Espace hors temps, hors norme, le 3bisF interpelle. L'équipe est à l'image de cet espace atypique. « Bipolaire », dit Hamid Belgacem. Pas au sens maniaco-dépressif du terme, mais dans celui du mélange des métiers et des compétences : santé, communication, culture et arts fonctionnent ensemble. Marie-Louise Botella, responsable de la communication et de l'art visuel, et Sylvie Gerbault, directrice du centre, travaillent sur la programmation transdisciplinaire (théâtre, danse, musique et arts visuels) main dans la main avec deux infirmiers.
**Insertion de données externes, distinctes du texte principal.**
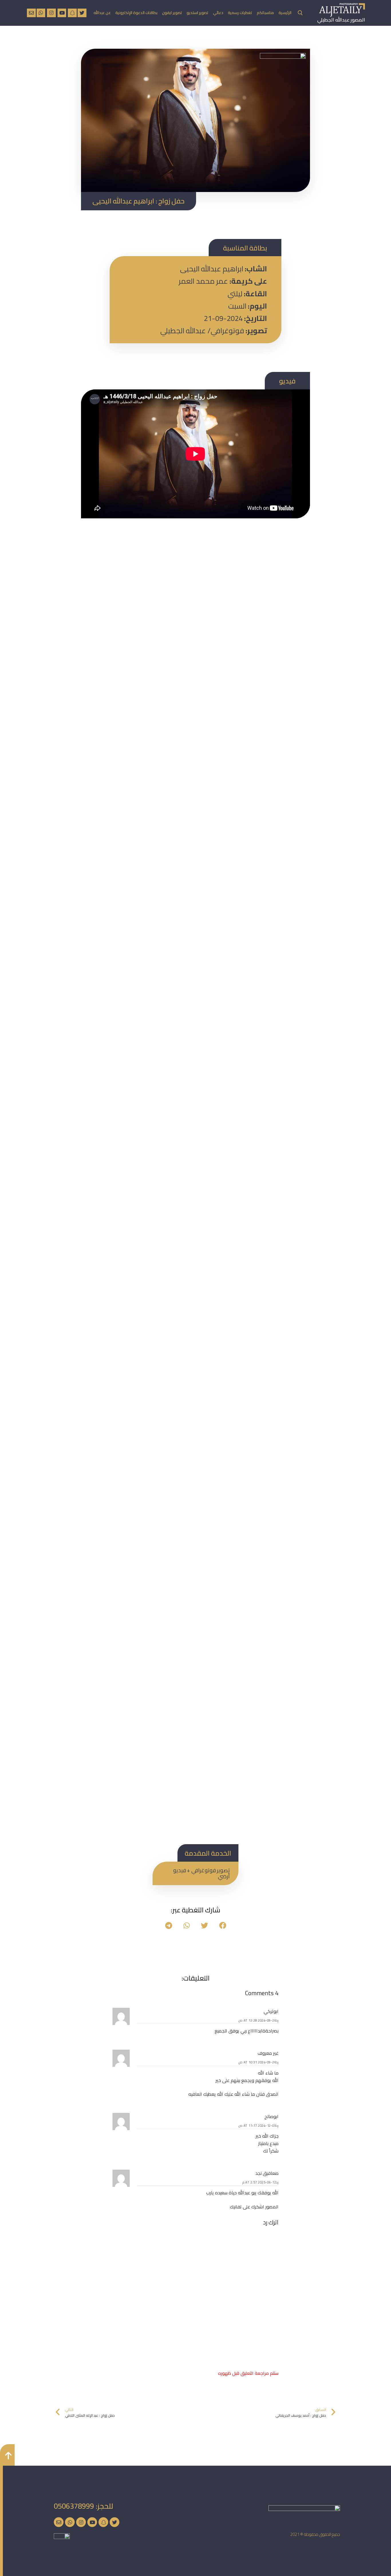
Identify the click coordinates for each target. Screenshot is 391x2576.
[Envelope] (59, 2522)
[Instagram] (81, 2522)
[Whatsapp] (70, 2522)
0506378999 (74, 2506)
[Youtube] (92, 2522)
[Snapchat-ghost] (103, 2522)
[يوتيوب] (62, 13)
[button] (223, 1925)
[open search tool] (300, 12)
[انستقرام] (51, 13)
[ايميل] (31, 13)
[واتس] (41, 13)
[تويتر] (82, 13)
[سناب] (72, 13)
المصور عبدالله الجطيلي (341, 20)
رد (277, 2020)
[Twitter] (114, 2522)
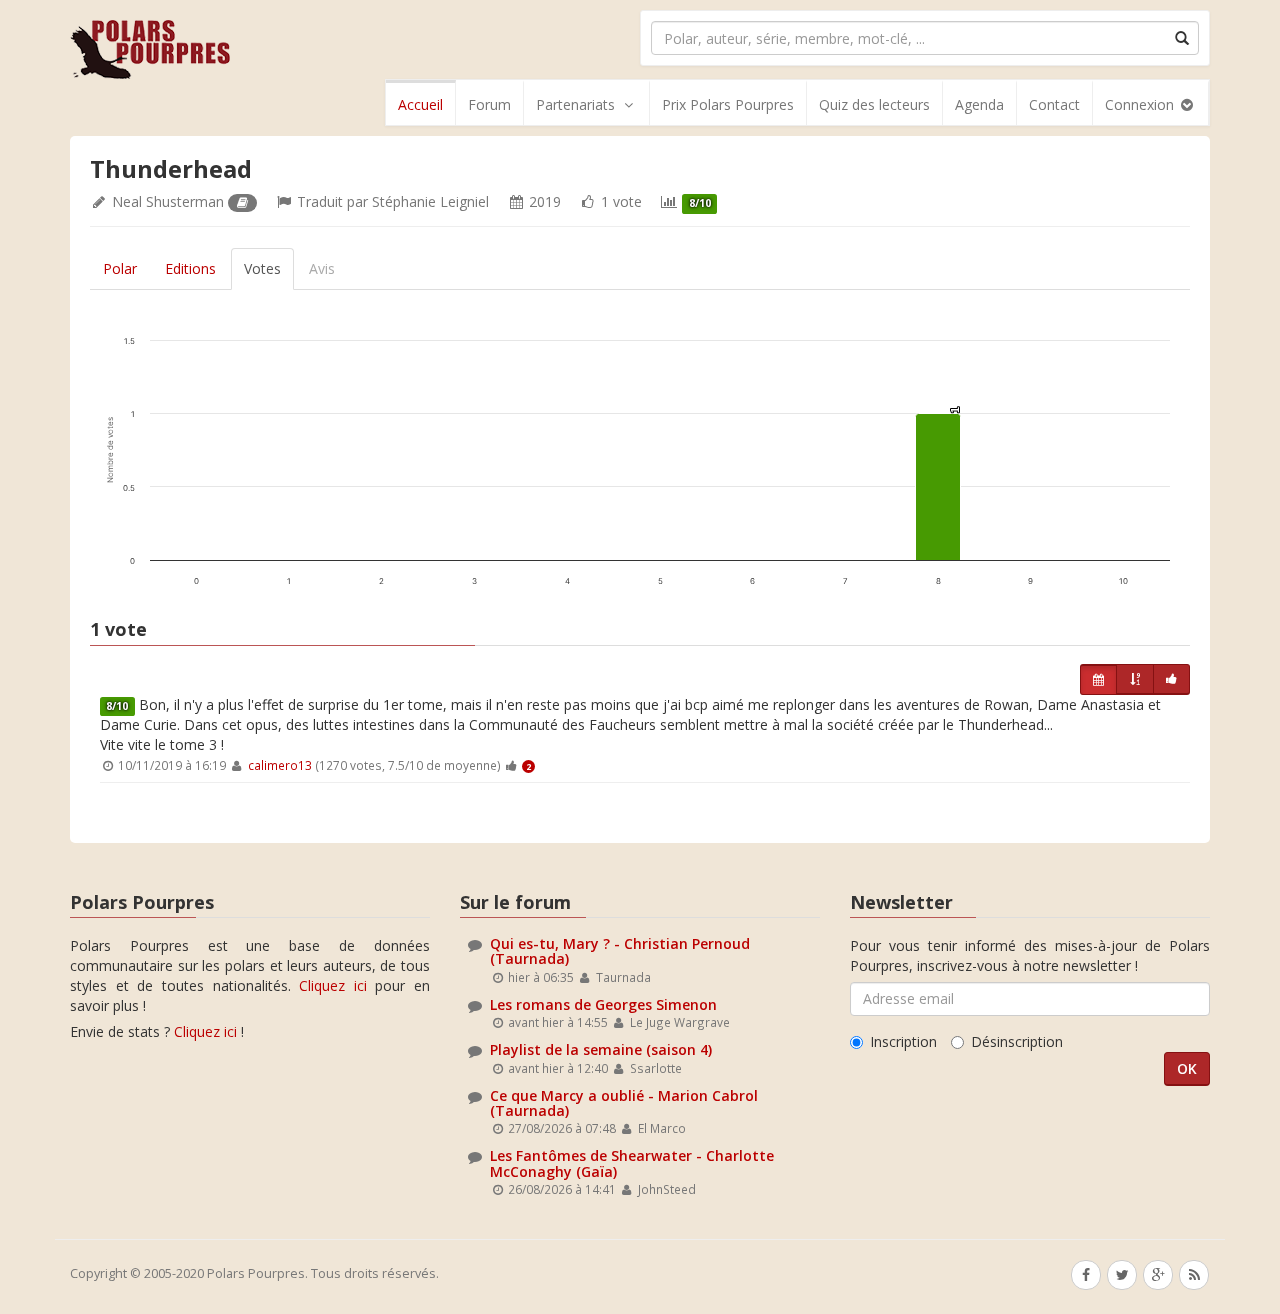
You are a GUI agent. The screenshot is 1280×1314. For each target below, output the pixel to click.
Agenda (979, 104)
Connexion (1141, 104)
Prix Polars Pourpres (728, 104)
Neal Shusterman (168, 201)
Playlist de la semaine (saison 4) (601, 1049)
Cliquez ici (333, 985)
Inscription (903, 1041)
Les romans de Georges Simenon (603, 1004)
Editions (190, 268)
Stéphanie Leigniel (430, 201)
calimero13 (280, 765)
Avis (322, 268)
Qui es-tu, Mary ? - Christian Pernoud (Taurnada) (620, 951)
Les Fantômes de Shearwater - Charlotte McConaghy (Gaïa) (632, 1163)
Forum (489, 104)
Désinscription (1017, 1041)
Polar (120, 268)
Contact (1054, 104)
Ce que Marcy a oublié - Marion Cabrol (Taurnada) (624, 1103)
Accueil (420, 104)
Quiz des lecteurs (874, 104)
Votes (262, 268)
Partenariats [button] (575, 104)
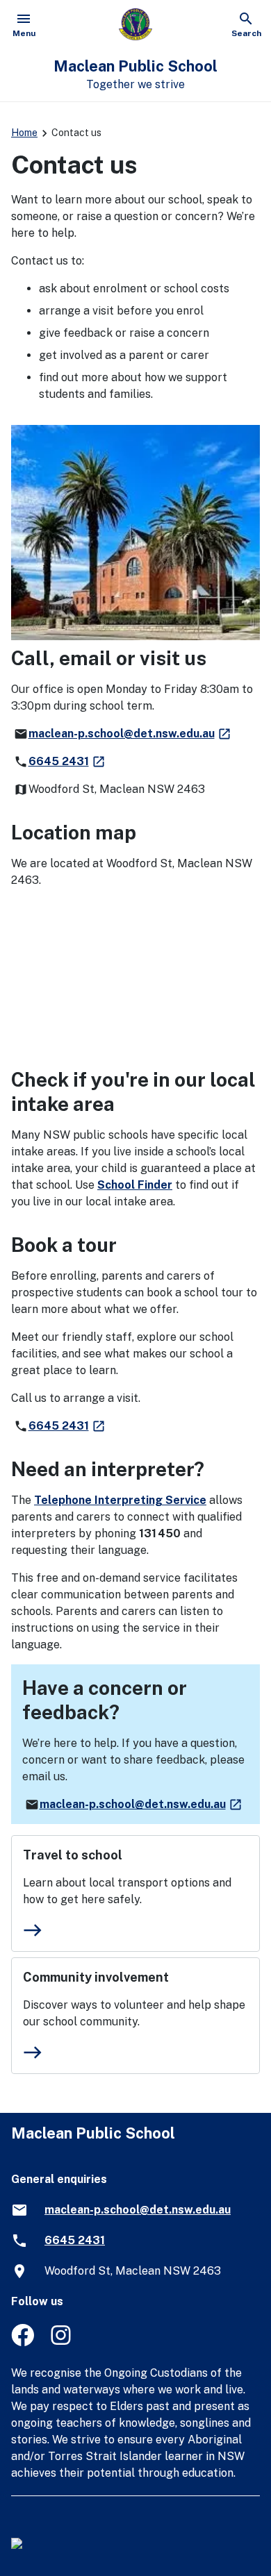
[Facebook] (22, 2342)
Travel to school (72, 1855)
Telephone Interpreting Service (120, 1500)
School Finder (134, 1184)
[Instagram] (62, 2342)
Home (24, 132)
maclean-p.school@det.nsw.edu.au (130, 733)
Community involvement (96, 1977)
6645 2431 (67, 761)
Les artistes résidents doivent présenter un projet mêlant leur art, l'hôpital psychiatrique et la folie. Les différents ateliers et performances artistiques sont donc autant de questionnements sur la perception de l'autre, l'enfermement, la maladie mentale, le conformisme.

La preuve par le clown

L'imagination des artistes est parfois déconcertante. Lorsqu'on tombe nez à nez avec Proserpine, par exemple. Cette apparition clownesque au visage peinturluré, aux chaussures démesurées et aux loques bariolées n'a pas froid aux yeux, et ne se dégonfle pas face à des patients parfois agressifs. Proserpine défie du regard, et de sa voix rauque et métallique engage une conversation presque intime, tout en faisant quelques pas dans les allées de l'hôpital Montperrin. Devant ce clown, qui déambule le plus naturellement du monde, personne ne reste indifférent.
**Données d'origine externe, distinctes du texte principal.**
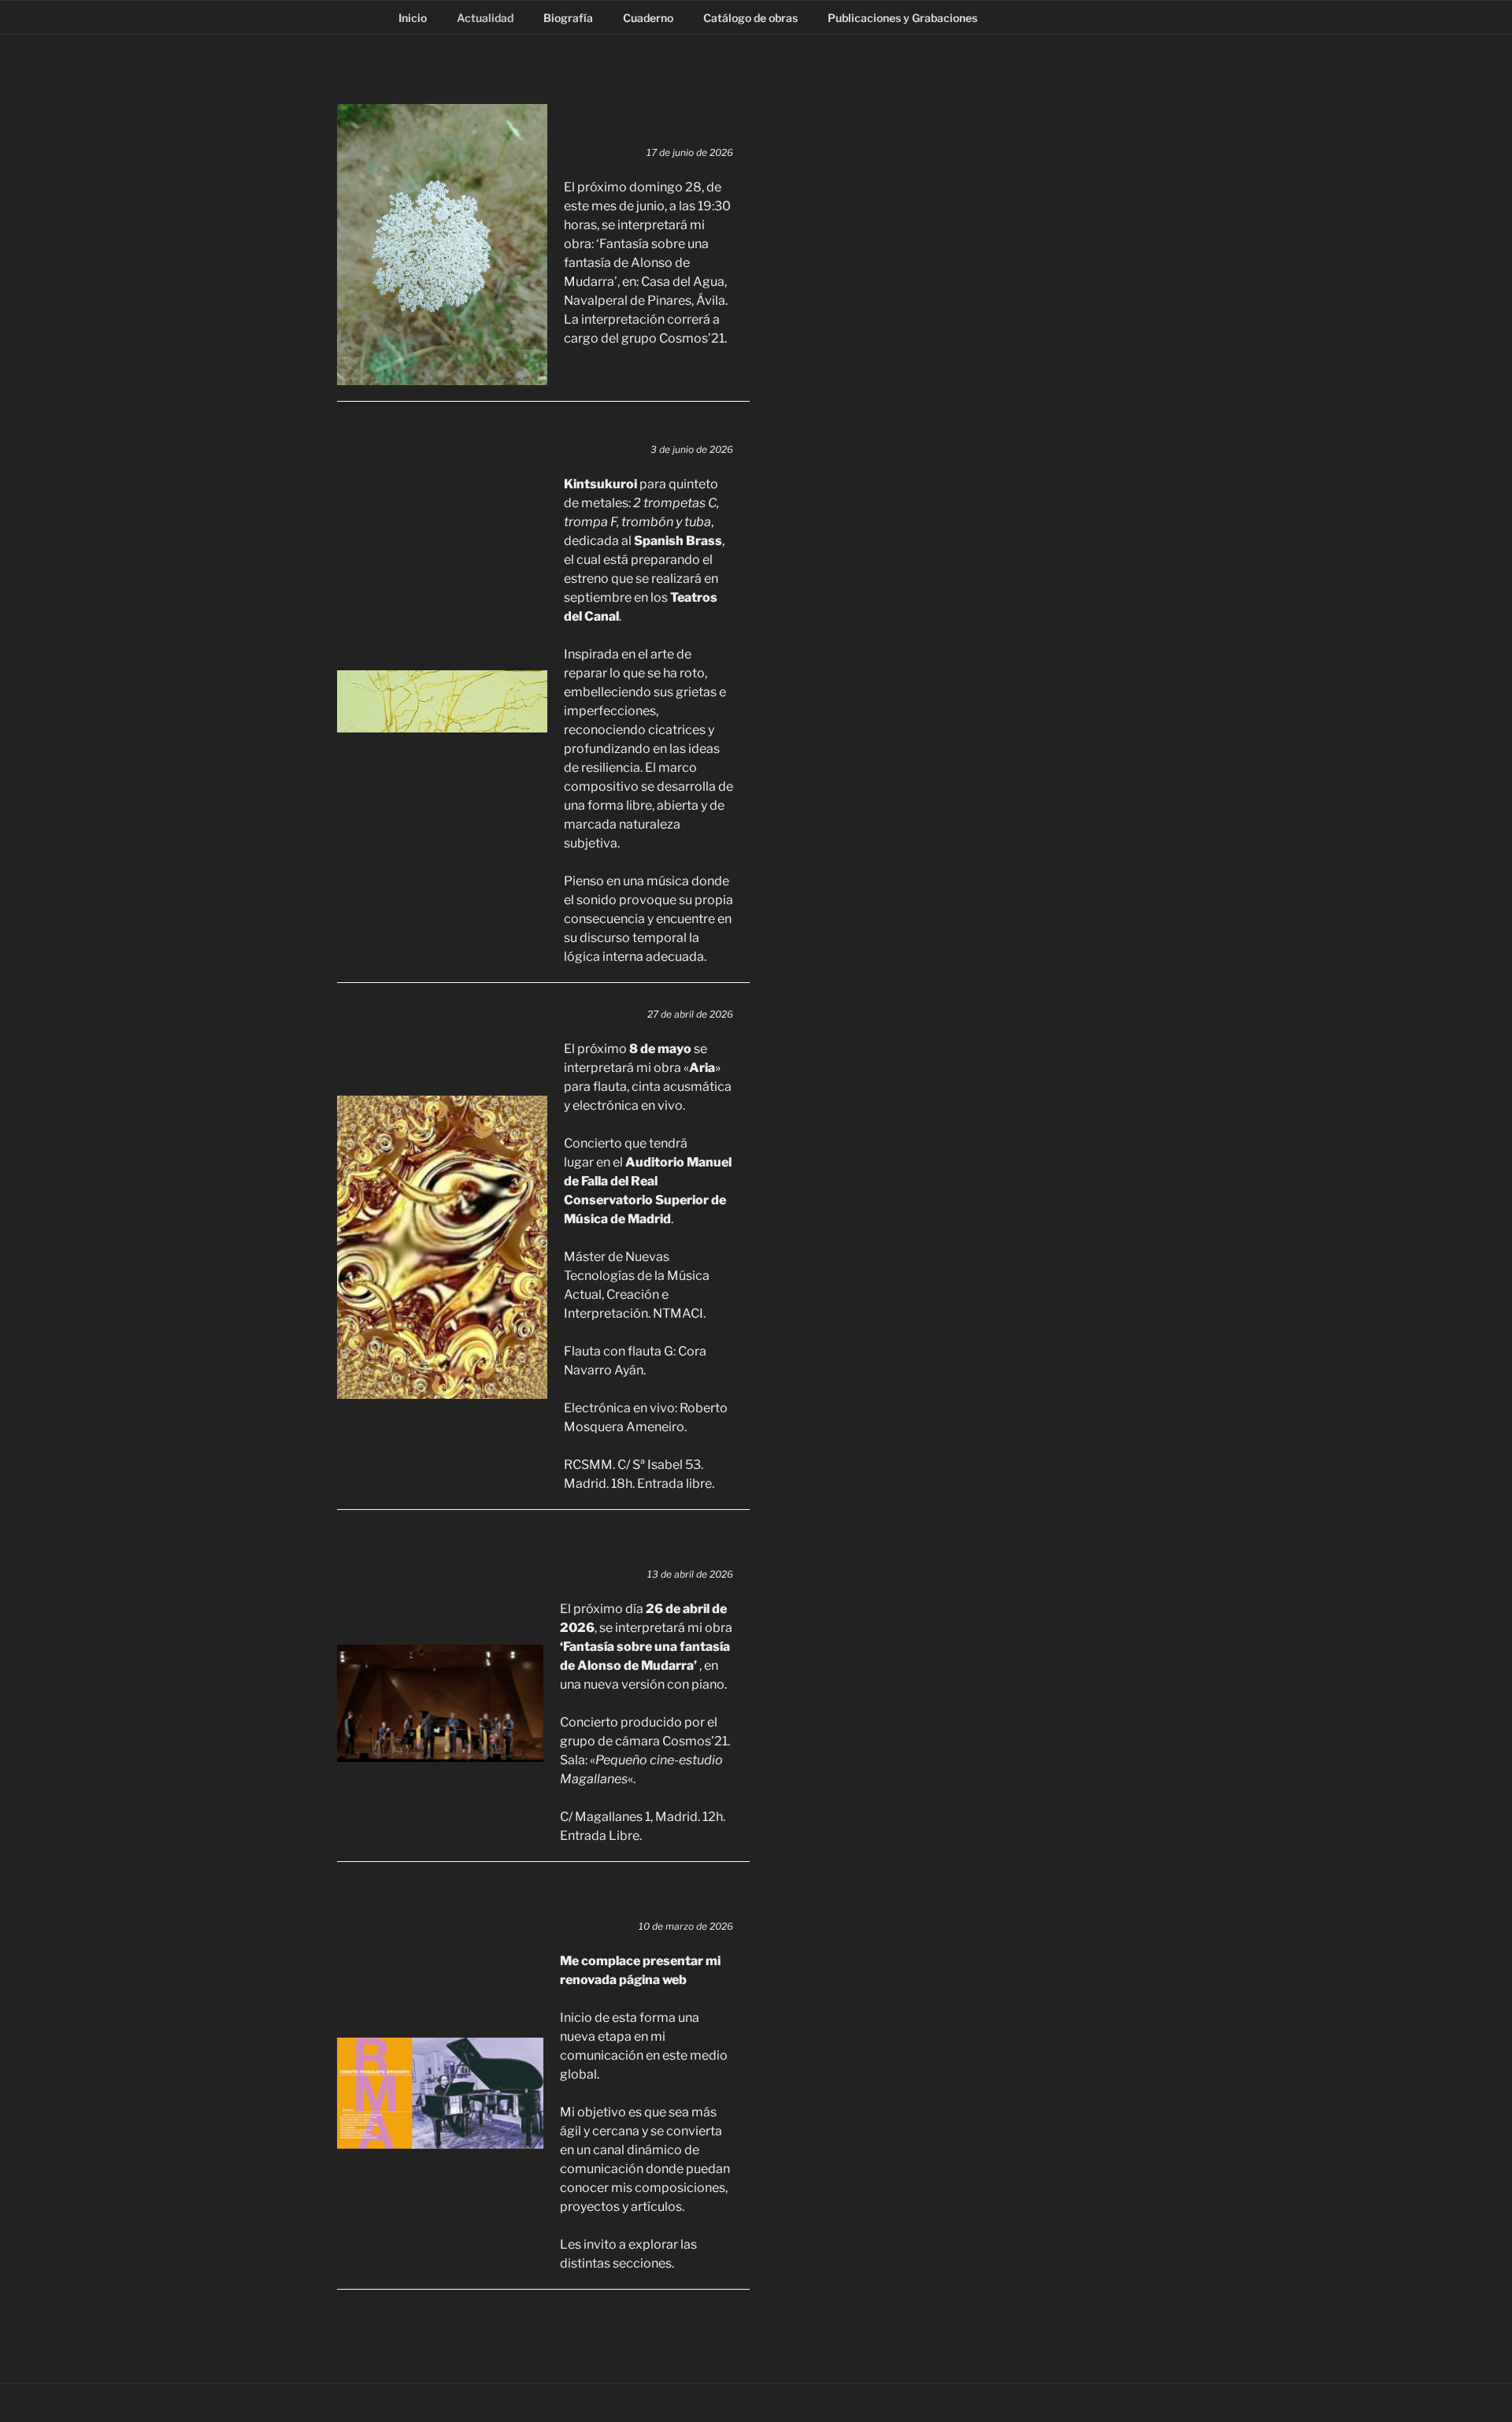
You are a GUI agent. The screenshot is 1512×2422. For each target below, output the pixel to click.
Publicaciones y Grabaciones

Proserpine est ce personnage créé par Caroline Obin en réaction au manque de lien entre les corps de métier, entre les milieux sociaux. « Plus qu'un déguisement, Proserpine va dans le sens de la revalorisation de la notion d'échanges d'idées, de revendications et de diversité. » Elle a un rôle de révélateur : miroir par identification ou réflecteur par comparaison. Le clown est le réceptacle d'un vécu analysé par la suite avec l'aide d'un sociologue puis joué et filmé avec un vidéaste, et enfin imagé plastiquement.

Angoisse

Au travers du spectacle ça me laisse sans voix, Olivier Thomas, scénographe et concepteur du projet, raconte la dérive paranoïaque d'un homme angoissé, métaphore d'une réflexion sur l'enfermement.

L'action prend place dans la réplique miniature d'un appartement sans couleur. Sur fond sonore d'un documentaire sur la vie des insectes, un homme seul, avec une poupée gonflable pour toute compagnie, craint qu'on lui vole sa pomme, unique touche de couleur dans ce monde terne.
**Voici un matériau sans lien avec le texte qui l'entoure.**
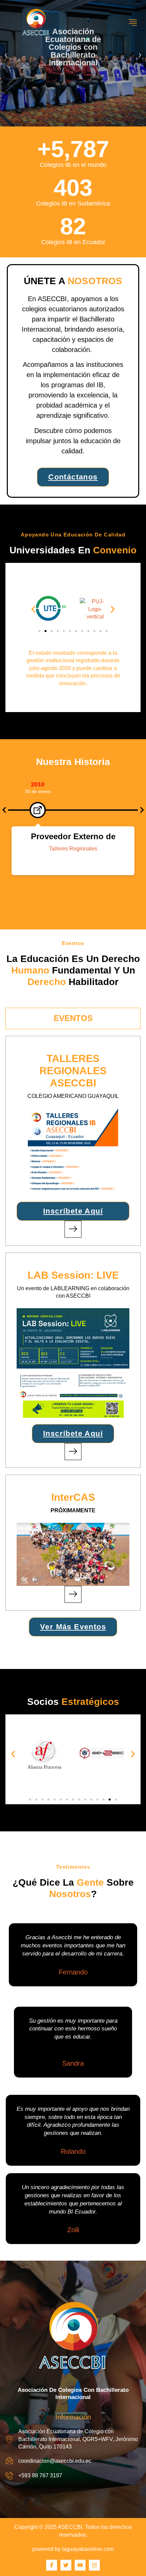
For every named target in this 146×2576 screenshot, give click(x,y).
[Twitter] (65, 2565)
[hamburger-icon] (133, 23)
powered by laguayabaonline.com (73, 2549)
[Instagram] (94, 2565)
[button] (5, 55)
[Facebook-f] (51, 2565)
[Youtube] (80, 2565)
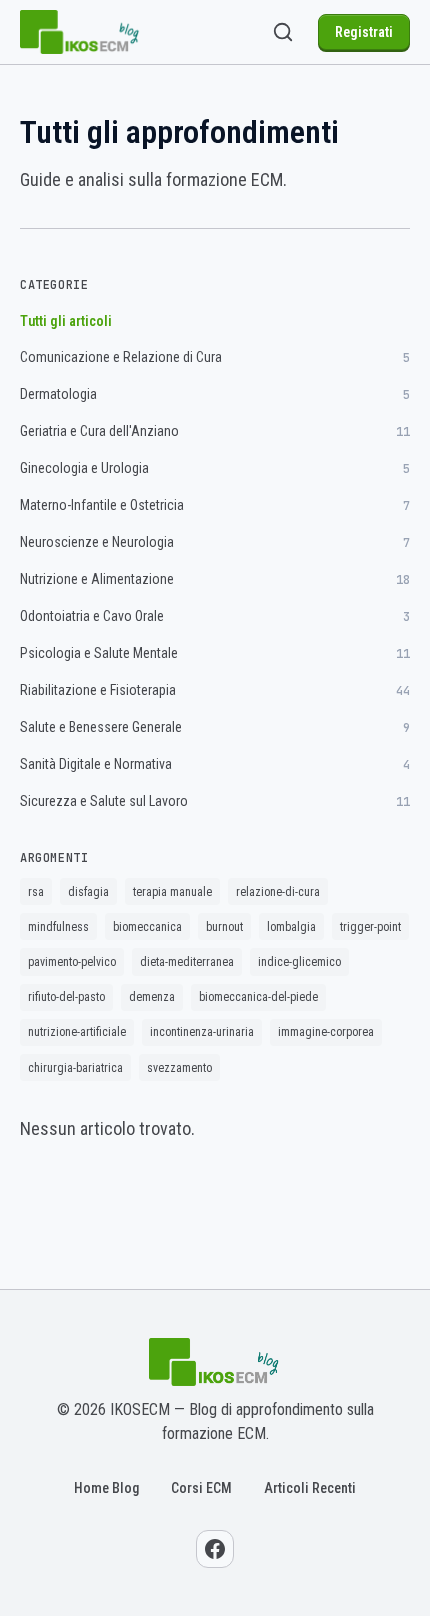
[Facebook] (215, 1549)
« C'est avant tout l'expression la plus actuelle de l'exercice de la parole, c'est-à-dire l'absence de parole. Et puis, c'est l'interprétation théâtrale de symptômes liés à toute réflexion contemporaine : la pensée unique, le manichéisme, l'absence de nuance et de relativité », explique Olivier Thomas.

Maquette

Comment se réapproprier un lieu comme le 3bisF ? L'artiste Alain Rivière répond avec une maquette, exacte réplique au 1/8e du couloir reliant l'entrée et la pièce principale. Il s'agit du même couloir, vu autrement. Les visiteurs peuvent intervenir de différentes manières sur la maquette. Certains passent une main par l'une des portes, d'autres collent un oeil d'espion. Le décalage d'échelle est saisissant.

Après une longue histoire d'enfermement, le 3bisF redonne sa liberté à la folie en faisant tomber les murs de l'institution et en laissant les différents publics s'interroger et rêver dans un lieu qui semble suspendu dans le temps et l'espace.